None of this is true of Dr. Feursteins works. He knows the real meaning of the subject matter, and is able to present a proper interpretation in a clear manner. Neither is his writing dryly academic. What I've read of him is good reading. Perhaps his biggest and best known work is 'The Yoga Tradition', which is packed with excellent information about a very wide range of yoga subjects.
His new interpretation of the Gita, however, is really excellent. Despite what I said earlier about some academics being too literal, Dr. Feursteins approach to the Gita is to be absolutely literal - nut with his excellent knowledge, on those times where he has to maek a choice of how to interpret a word or phrase, his choice - which he often explains - is always superb. The problem with many Gita transalations is that the interpreter usually has an angle that they want to convey. Thus, some interpretations make the Gita sound almost Christian (Mascaro, for exampel), whereas others heavily promote a particular aspect of Hindu theology (Prabhupada, for example).

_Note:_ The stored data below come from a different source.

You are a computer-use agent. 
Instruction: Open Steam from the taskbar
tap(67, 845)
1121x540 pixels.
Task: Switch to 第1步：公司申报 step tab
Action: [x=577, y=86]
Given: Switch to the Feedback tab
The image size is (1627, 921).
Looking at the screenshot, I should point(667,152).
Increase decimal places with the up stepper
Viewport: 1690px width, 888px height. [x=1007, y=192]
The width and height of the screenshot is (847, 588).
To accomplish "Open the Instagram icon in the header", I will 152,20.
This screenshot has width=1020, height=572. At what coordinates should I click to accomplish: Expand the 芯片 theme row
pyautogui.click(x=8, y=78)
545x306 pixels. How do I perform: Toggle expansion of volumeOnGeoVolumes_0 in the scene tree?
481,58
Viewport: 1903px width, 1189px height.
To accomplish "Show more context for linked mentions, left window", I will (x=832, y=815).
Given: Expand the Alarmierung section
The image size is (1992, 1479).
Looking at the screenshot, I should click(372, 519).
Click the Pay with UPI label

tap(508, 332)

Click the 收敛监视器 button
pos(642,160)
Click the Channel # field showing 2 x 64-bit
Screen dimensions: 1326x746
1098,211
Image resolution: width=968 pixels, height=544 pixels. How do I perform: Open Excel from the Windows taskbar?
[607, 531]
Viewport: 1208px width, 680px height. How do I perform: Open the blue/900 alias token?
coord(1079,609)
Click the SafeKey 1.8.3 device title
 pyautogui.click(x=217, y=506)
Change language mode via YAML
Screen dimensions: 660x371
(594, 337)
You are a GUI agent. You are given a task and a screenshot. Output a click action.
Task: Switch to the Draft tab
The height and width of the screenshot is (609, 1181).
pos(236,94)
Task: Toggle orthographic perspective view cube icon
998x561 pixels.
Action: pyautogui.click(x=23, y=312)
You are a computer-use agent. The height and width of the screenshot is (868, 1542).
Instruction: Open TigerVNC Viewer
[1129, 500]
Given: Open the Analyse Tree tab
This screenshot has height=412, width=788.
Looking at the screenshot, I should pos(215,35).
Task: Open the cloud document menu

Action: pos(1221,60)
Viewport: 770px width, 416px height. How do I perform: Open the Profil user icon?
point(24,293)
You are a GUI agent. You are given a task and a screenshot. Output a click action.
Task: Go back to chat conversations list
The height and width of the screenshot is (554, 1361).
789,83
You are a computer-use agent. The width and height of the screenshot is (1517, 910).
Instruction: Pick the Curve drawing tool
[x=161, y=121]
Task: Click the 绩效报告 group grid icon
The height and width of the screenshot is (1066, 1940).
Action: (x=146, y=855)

Dr. Feurseins approach is completely agnostic in this regard. He presents his interpretation opposite the Sanskrit test - Devanagari and Romanised - but includes a large section after this that shows his word-for-word interpretation of the Sanskrit. This allows the reader to see how he has arrived at his rendering of each sloka, and makes it very clear that he has made just a bout as literal a transaltion as is possible.
This doesn't lead to a particularly poetic presentation (like Eswaran, for example), but it has given me, at least, a completely new view of many verses. My previous favourite translation was Mascaro, but it becomes very clear from this translation that Mascaro actually added quite a lot of phrases that simply don't exist in the original, and usually serve to enhance parallelisms with Christian ideas.
The book also includes a set of essays that introduce the characters and setting of the Gita, and make for very clear and enjoyable reading.
Overall, for me, this is a revolutionary transaltion. It's what I've been waiting and hoping for ever since I first read the Gita over 30 years ago.